5. Conditions to Effectiveness. This First Amendment shall not be effective
until each of the following conditions precedent have been fulfilled to
the satisfaction of the Issuing Banks:
a. This First Amendment shall have been duly executed and delivered by
the Kmart and the Issuing Banks.
b. All action on the part of Kmart necessary for the valid execution,
delivery and performance by Kmart of this First Amendment shall have
been duly and effectively taken.
c. Kmart shall reimburse the Issuing Banks for all expenses incurred by
the Issuing Banks in connection herewith, including, without
limitation, reasonable attorneys' fees.
d. No Default or Event of Default shall have occurred and be
continuing.
6. Miscellaneous.
a. Except as provided herein, all terms and conditions of the Credit
Agreement and the other Credit Documents remain in full force and
effect. Kmart hereby ratifies, confirms, and reaffirms all of the
representations, warranties and covenants therein contained.

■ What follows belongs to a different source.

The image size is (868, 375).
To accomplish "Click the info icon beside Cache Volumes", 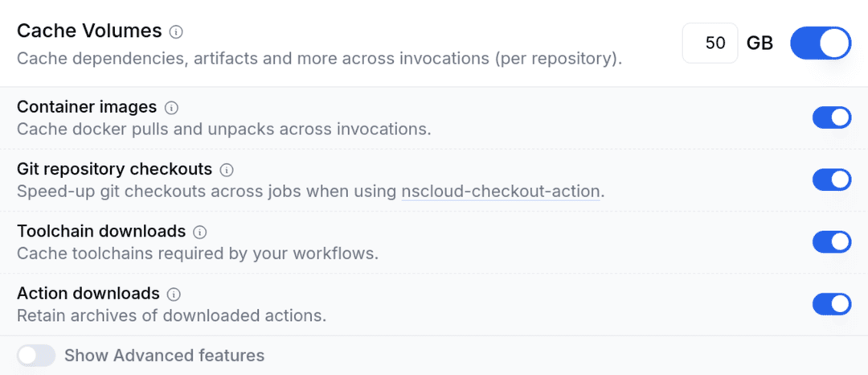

b. This First Amendment may be executed in several counterparts and by
each party on a separate counterpart, each of which when so executed
and delivered, each shall be an original, and all of which together
shall constitute one instrument. Delivery of an executed counterpart
of a signature page hereto by telecopy shall be effective as
delivery of a manually executed counterpart hereof.
c. This First Amendment expresses the entire understanding of the
parties with respect to the matters set forth herein and supersedes
all prior discussions or negotiations hereon.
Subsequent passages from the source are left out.